Finalmente hay uno que detiene su asno y los de sus familiares. Se baja, se dirige a Jesús: "¡Dios sea contigo, Rabí! Soy de Arbela. Te oí en el otoño. Esta es mi mujer. Esta su hermana que ha quedado viuda, y esta mi madre. Este anciano es su hermano. Aquel joven es hermano de mi mujer. Todos estos son nuestros hijos. Tu bendición, Maestro. Supe que hablaste en el vado. Yo llegué tarde... ¿No tienes una palabra para nosotros?"

"La palabra no se niega nunca. Pero aguarda unos instantes, pues otros están viniendo."

Los del poblado poco a poco están viniendo, los que habían pasado y tomado el norte, regresan, otros picados por la curiosidad o se detienen y se quedan montados, o se bajan de sus animales. Un pequeño grupo se ha ido formando.

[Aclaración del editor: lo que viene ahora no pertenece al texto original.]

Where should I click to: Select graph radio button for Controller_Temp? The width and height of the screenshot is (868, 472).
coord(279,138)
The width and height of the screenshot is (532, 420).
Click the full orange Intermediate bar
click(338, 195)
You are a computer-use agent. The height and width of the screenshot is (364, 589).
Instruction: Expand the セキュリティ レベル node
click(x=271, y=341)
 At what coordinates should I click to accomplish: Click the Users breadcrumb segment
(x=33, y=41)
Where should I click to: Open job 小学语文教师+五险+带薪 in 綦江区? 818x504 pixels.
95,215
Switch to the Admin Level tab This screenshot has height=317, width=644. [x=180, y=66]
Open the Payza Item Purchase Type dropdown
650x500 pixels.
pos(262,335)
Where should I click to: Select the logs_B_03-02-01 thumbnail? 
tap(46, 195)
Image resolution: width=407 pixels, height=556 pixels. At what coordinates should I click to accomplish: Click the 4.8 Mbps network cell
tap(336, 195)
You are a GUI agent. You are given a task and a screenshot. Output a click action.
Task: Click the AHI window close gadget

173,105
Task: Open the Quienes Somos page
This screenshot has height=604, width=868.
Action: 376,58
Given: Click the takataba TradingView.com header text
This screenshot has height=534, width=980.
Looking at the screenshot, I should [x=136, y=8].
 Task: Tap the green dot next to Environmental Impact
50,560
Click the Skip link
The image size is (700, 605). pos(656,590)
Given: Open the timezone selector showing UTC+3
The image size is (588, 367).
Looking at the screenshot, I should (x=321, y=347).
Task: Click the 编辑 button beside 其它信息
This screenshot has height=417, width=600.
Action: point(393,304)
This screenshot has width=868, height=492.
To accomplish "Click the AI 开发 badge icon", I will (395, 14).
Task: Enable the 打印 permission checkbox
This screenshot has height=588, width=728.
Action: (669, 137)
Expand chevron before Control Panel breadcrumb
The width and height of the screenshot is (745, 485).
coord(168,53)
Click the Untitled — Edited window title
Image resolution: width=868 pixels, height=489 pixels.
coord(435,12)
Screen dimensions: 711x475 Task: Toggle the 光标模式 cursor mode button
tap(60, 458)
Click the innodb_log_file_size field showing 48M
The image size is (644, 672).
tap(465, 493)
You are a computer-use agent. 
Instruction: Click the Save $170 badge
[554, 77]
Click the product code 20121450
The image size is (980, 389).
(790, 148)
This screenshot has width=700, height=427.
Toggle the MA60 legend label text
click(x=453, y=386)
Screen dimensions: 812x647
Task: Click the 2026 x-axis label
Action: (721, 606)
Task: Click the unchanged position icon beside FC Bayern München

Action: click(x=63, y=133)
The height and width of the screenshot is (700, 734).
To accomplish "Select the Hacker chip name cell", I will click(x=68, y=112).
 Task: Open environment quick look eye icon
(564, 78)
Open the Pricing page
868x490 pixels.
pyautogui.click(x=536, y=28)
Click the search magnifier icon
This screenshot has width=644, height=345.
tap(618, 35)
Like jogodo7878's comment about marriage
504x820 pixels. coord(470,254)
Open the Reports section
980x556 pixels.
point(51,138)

Regresa Judas de Alfeo con el anciano. Jesús empieza a hablar.

 

Los que recorren los caminos que el Señor 

ha señalado, y los recorren con buena voluntad, 

terminan por encontrarlo.

 

"Los que recorren los caminos que el Señor ha señalado, y los recorren con buena voluntad, terminan por encontrarlo. Encontrasteis al Señor después de haber cumplido con vuestro deber de fieles israelitas en la pascua santa. Y ved que la Sabiduría os habla como lo deseabais en este bivio donde la Bondad divina ha hecho que os encontraseis.

 

Son tantas las encrucijadas que el hombre 

encuentra en el camino de su vida. 

 

Diariamente la conciencia se encuentra 

en las encrucijadas del bien y del mal. 

 

Debe escoger atentamente para no equivocarse.

 

Son tantas las encrucijadas que el hombre encuentra en el camino de su vida. Más sobrenaturales que materiales. Diariamente la conciencia se encuentra en las encrucijadas del bien y del mal. Debe escoger atentamente para no equivocarse. Si se equivoca debe saber regresar humildemente cuando alguien se lo advierte. Y aunque le parezca más bella la vía del mal, o sencillamente el de tibieza, debe saber escoger el camino difícil, pero seguro del bien.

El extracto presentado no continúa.